## Estratto del testo
══════════

“La Legge è uguale per tutti”. Questa scritta campeggia sulle pareti delle aule di giustizia e ci appare ovvia. Ma soltanto pochi secoli fa, prima dell’entrata in vigore dei codici napoleonici, ispirati ai principi dell’Illuminismo e della Rivoluzione Francese, tale affermazione sarebbe stata considerata non solo “contra legem” ma addirittura eversiva.
Il crollo dell’Impero d’Occidente, benché il Corpus Iuris Civilis Iustinianei sia stato redatto soltanto alcuni decenni dopo, gettò l’Europa nel caos giuridico. Ciò che rimaneva della legge e della giurisprudenza antiche si trovò a convivere con le primitive e sommarie consuetudini giuridiche degli invasori “barbari” che, solo a partire dal settimo secolo, cominciarono a darsi leggi scritte, alle quali erano sottoposti soltanto gli individui appartenenti alle varie etnie “barbare”, mentre i popoli romanizzati continuavano a obbedire alle regole antiche, tenute vive da ciò che rimaneva della amministrazione civile romana e, successivamente, dall’autorità religiosa.

══════════

## Materiale fornito
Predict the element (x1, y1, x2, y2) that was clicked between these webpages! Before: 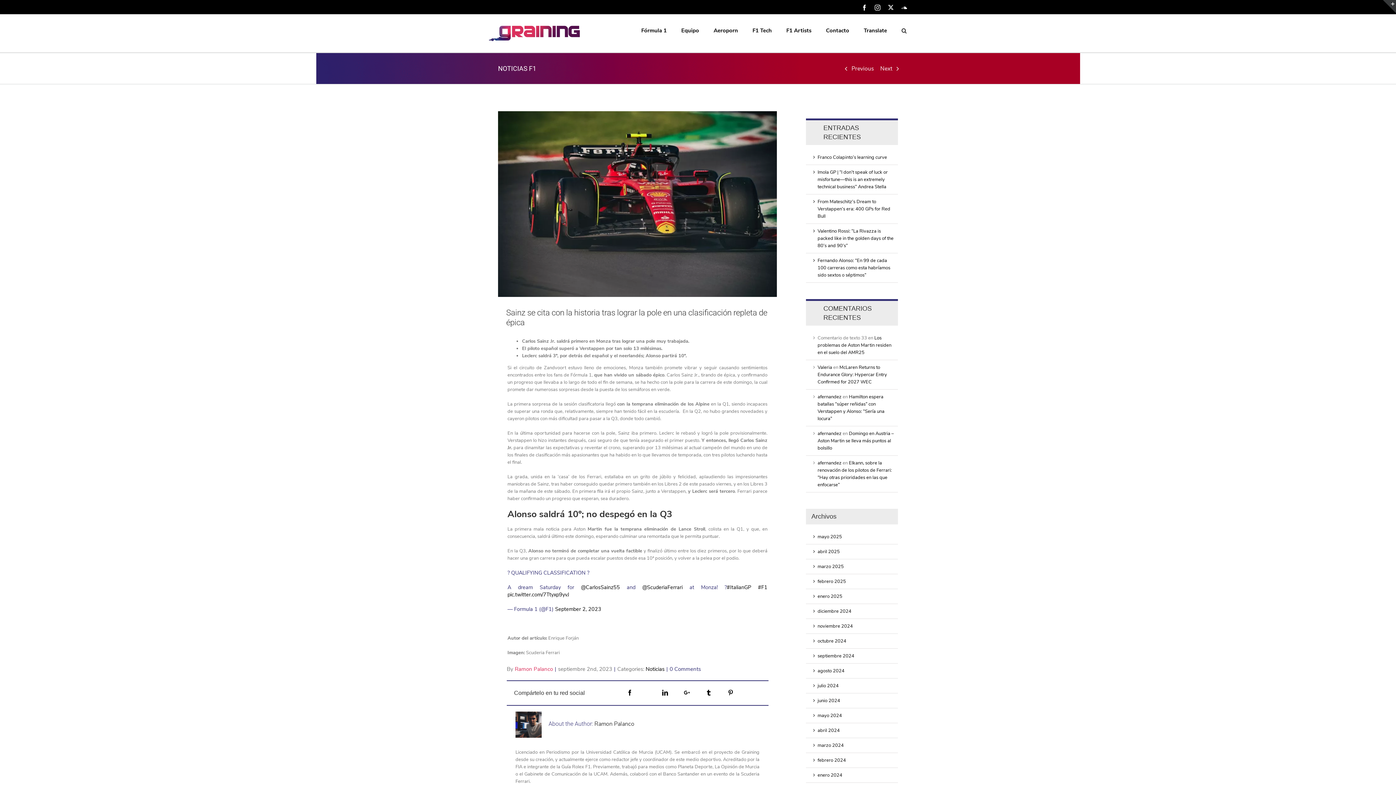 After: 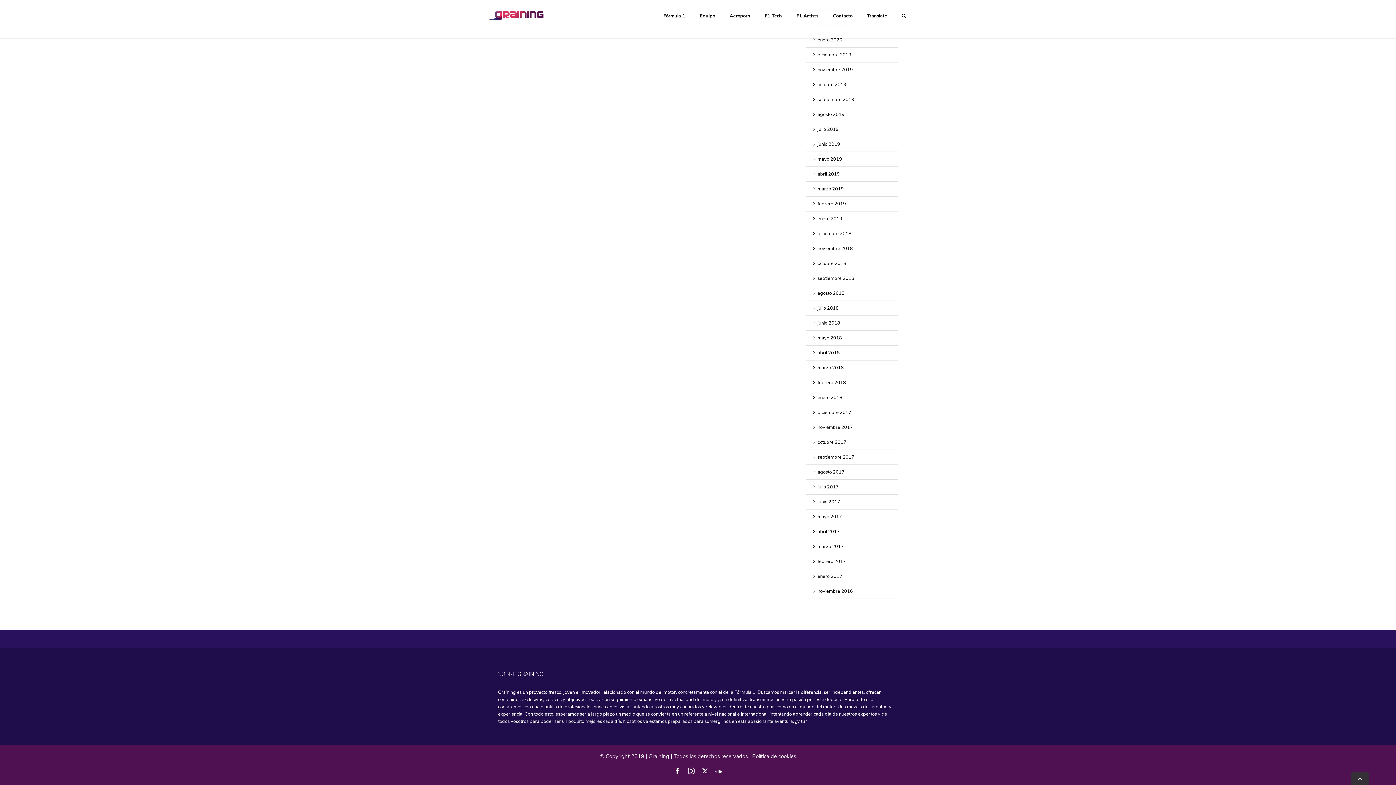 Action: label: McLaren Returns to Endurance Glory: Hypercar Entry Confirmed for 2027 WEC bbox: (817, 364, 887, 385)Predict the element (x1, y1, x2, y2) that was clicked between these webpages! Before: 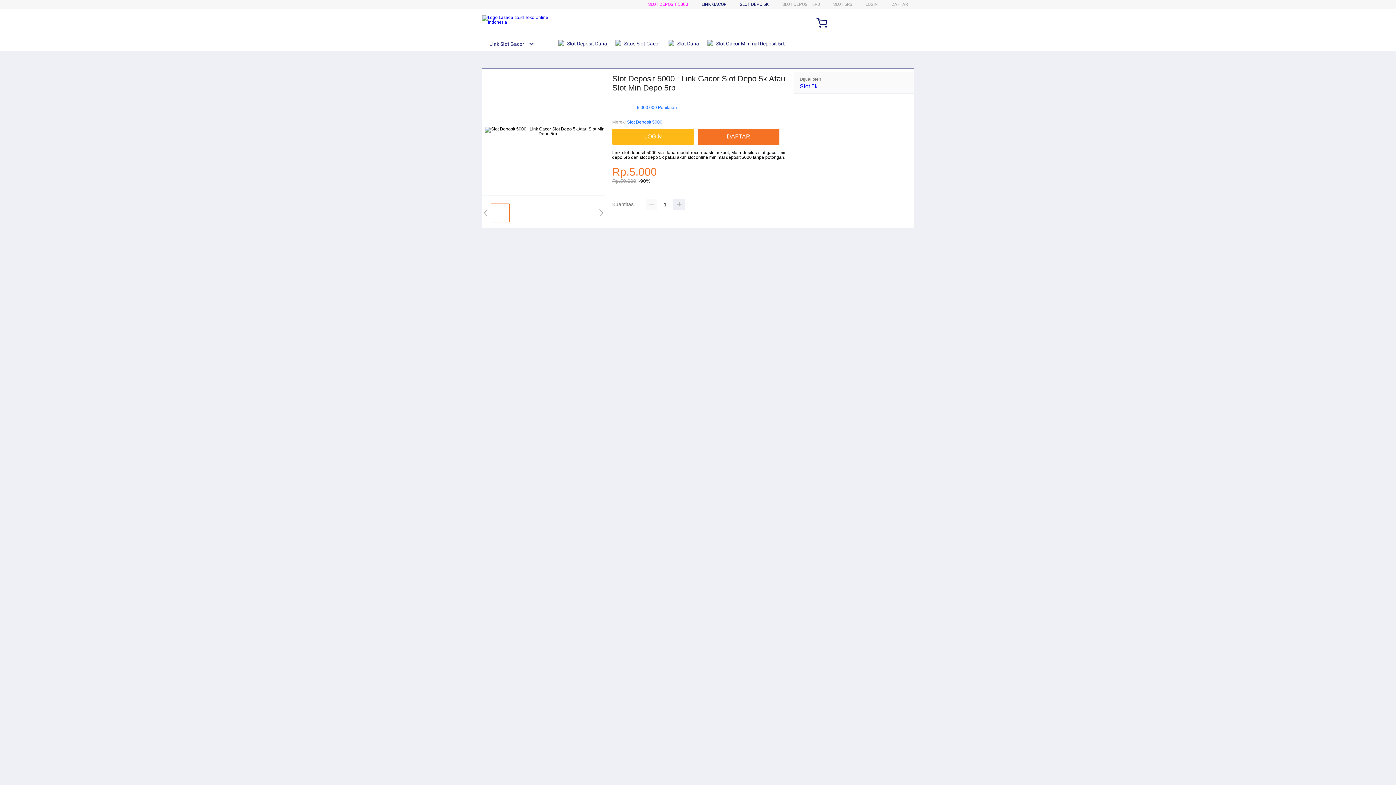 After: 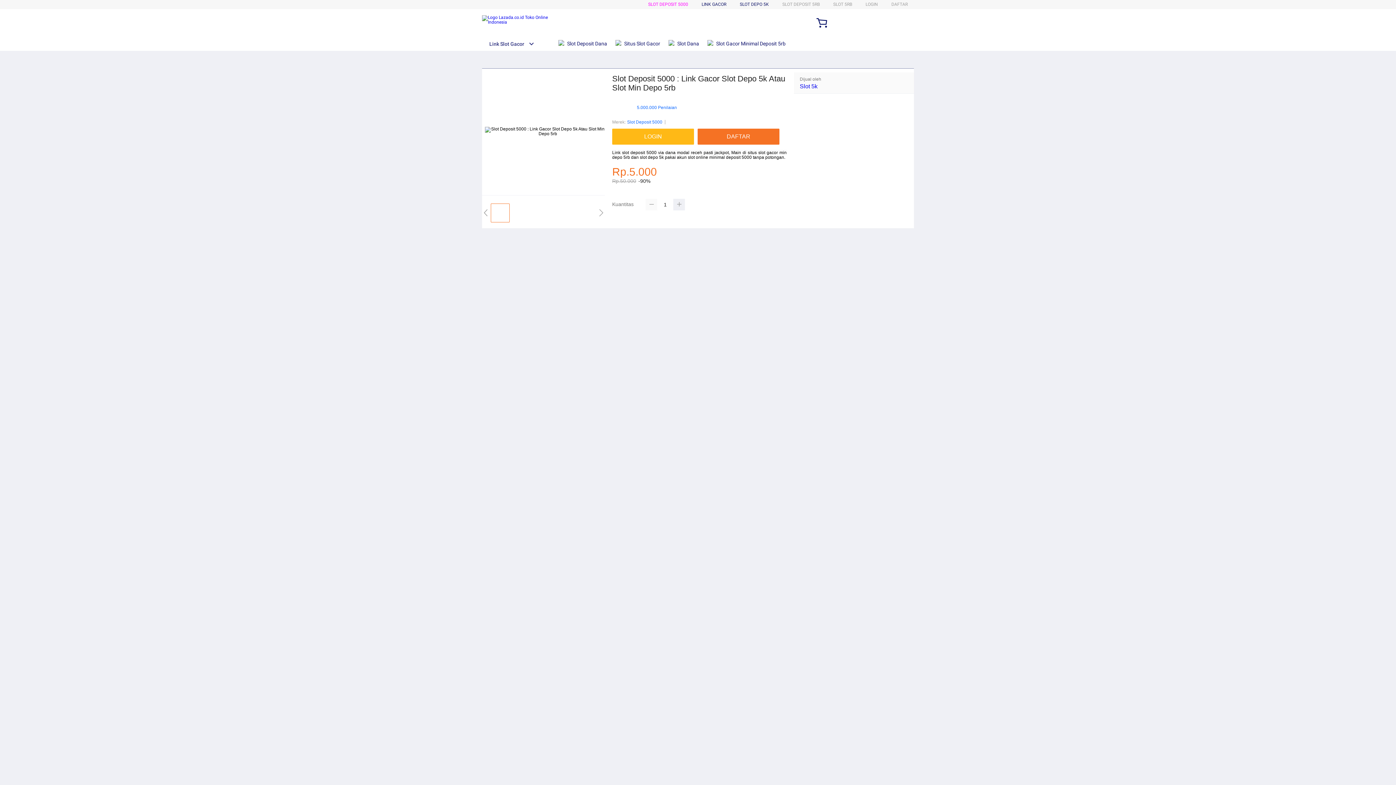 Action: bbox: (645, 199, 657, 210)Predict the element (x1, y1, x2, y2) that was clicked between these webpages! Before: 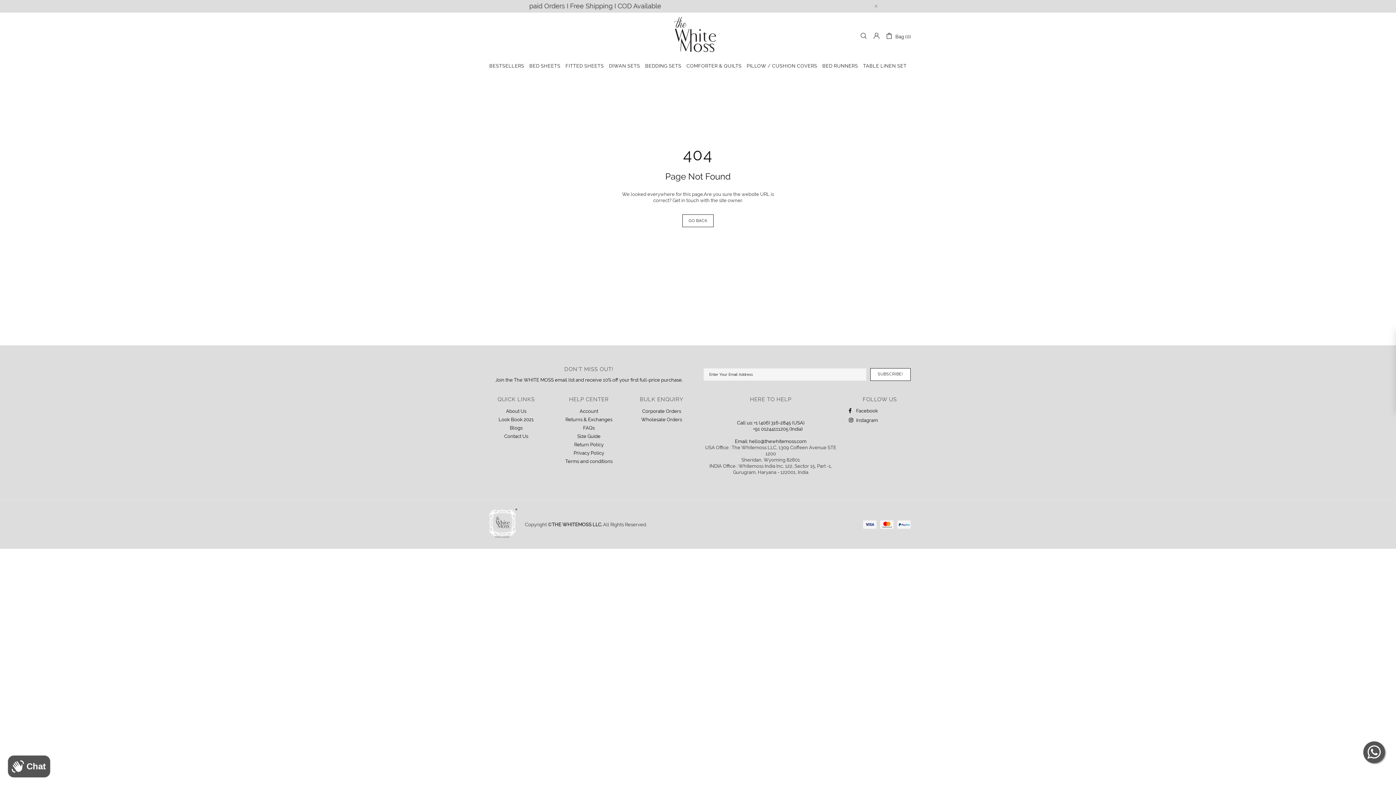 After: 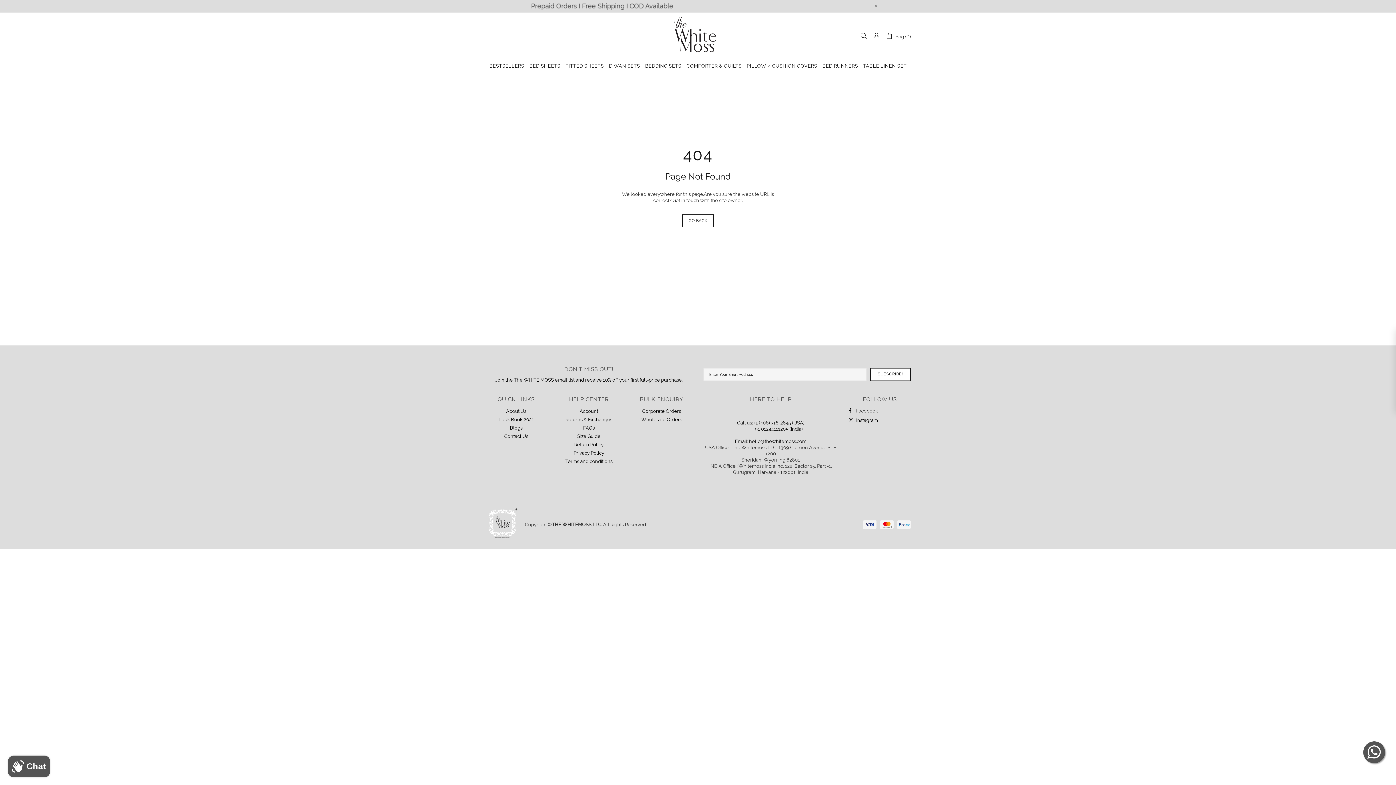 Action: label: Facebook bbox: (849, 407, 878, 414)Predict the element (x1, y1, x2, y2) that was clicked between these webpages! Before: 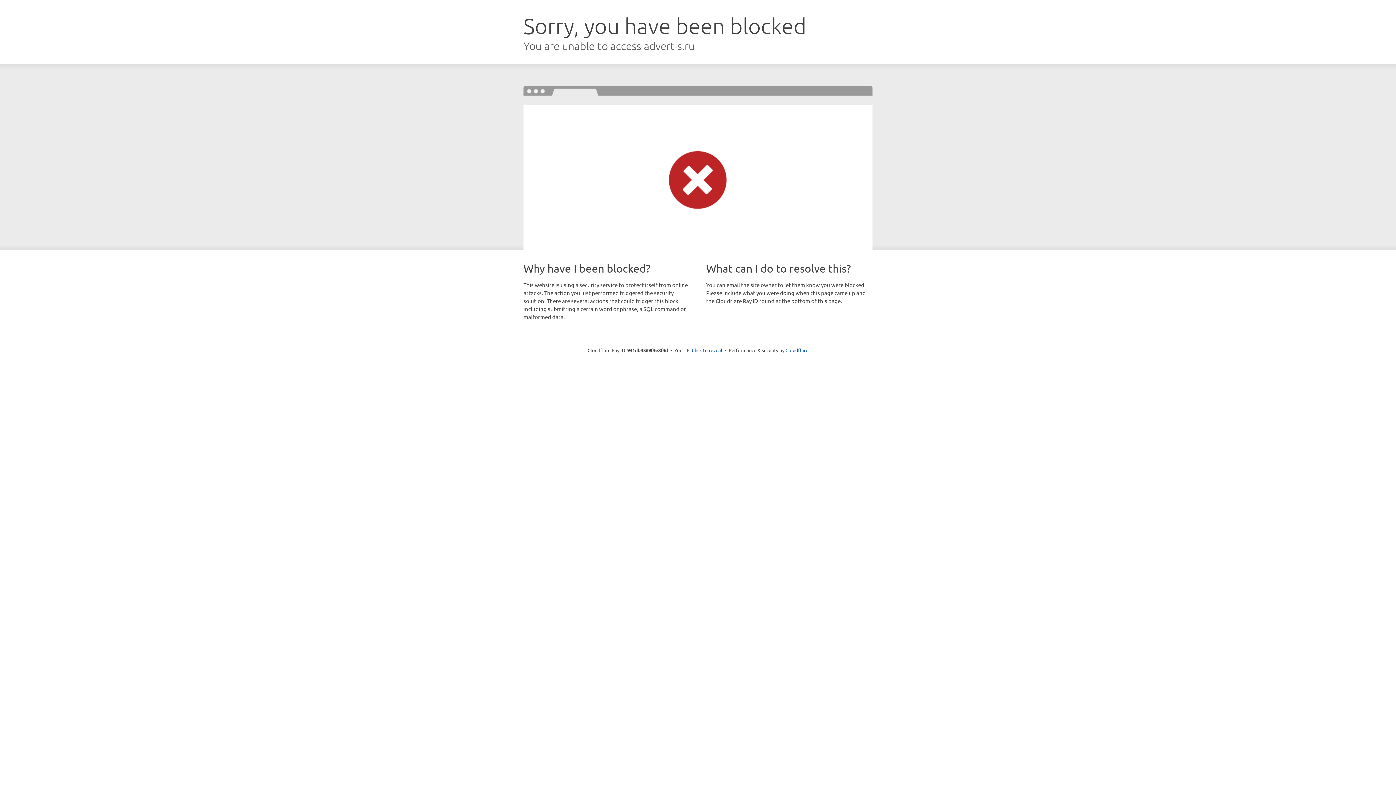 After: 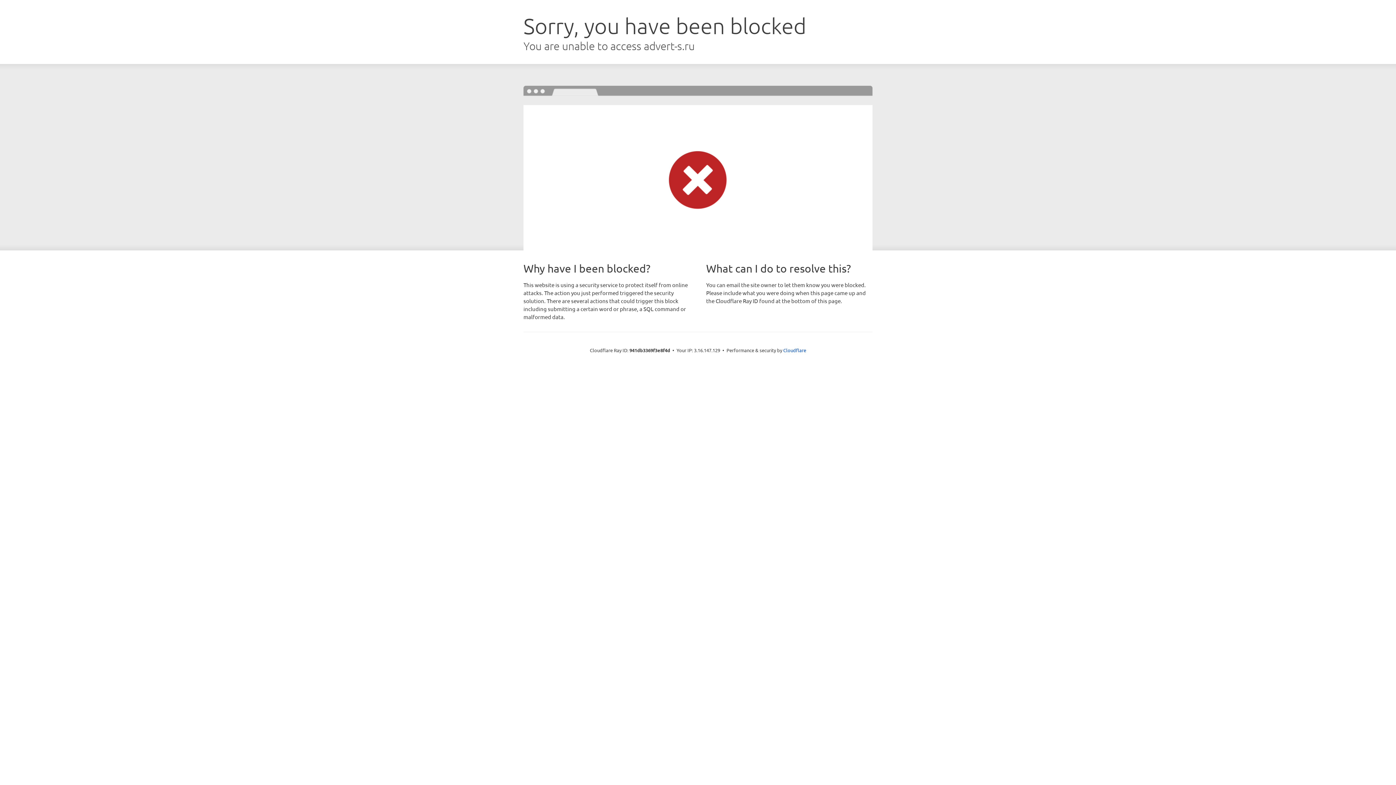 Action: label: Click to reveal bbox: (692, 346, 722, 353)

══════════

## Consegne
a) Puoi ricopiare parola per parola il testo sull'uguaglianza davanti alla legge, cominciando da "Il crollo dell’Impero" e proseguendo fino a "successivamente, dall’autorità religiosa."?
b) Porta avanti il testo sull'uguaglianza davanti alla legge dal punto in cui termina.
I dati sono materiale a sé, distinto dal testo.

## Soluzioni dell'esercizio
a)
Il crollo dell’Impero d’Occidente, benché il Corpus Iuris Civilis Iustinianei sia stato redatto soltanto alcuni decenni dopo, gettò l’Europa nel caos giuridico. Ciò che rimaneva della legge e della giurisprudenza antiche si trovò a convivere con le primitive e sommarie consuetudini giuridiche degli invasori “barbari” che, solo a partire dal settimo secolo, cominciarono a darsi leggi scritte, alle quali erano sottoposti soltanto gli individui appartenenti alle varie etnie “barbare”, mentre i popoli romanizzati continuavano a obbedire alle regole antiche, tenute vive da ciò che rimaneva della amministrazione civile romana e, successivamente, dall’autorità religiosa.

b)
In tale contesto politico vigeva dunque la “personalità del diritto”, in virtù della quale lo stesso crimine veniva punito in forme diverse a seconda dell’etnia del reo. La legge, dunque, come ci appare oggi scontato, non era uguale per tutti.
In seguito, con la progressiva fusione culturale tra i vari popoli e la nascita del sistema feudale, assistiamo alla comparsa di istituzioni giuridiche del tutto particolari, che frammentano ulteriormente l’amministrazione della giustizia e introducono il largo uso di impunità e privilegi personali e di casta.
Fonte di tale diritto era l’autorità regia, che delegava a una classe politica e militare dominante, ad essa legata da un rapporto di fedeltà, la sua amministrazione. A causa della mancanza di un controllo centrale, in grado di garantire una omogenea applicazione delle norme, l’arbitrio del barone, del conte o del vescovo che, nell’ambito della sua giurisdizione, esercitava le prerogative regie, diventava spesso regola, a vantaggio della classe dominante.
Col tempo, venendo progressivamente a sfaldarsi la società feudale, con il suo particolarismo e la sua chiusura, con la rinascita dei commerci e l’affacciarsi sulla scena della classe borghese, che sentiva la necessità di regole certe e comuni, cominciò a rifiorire il diritto romano (tranne che in Inghilterra, dove andò formandosi un “Common law” indipendente dalla tradizione).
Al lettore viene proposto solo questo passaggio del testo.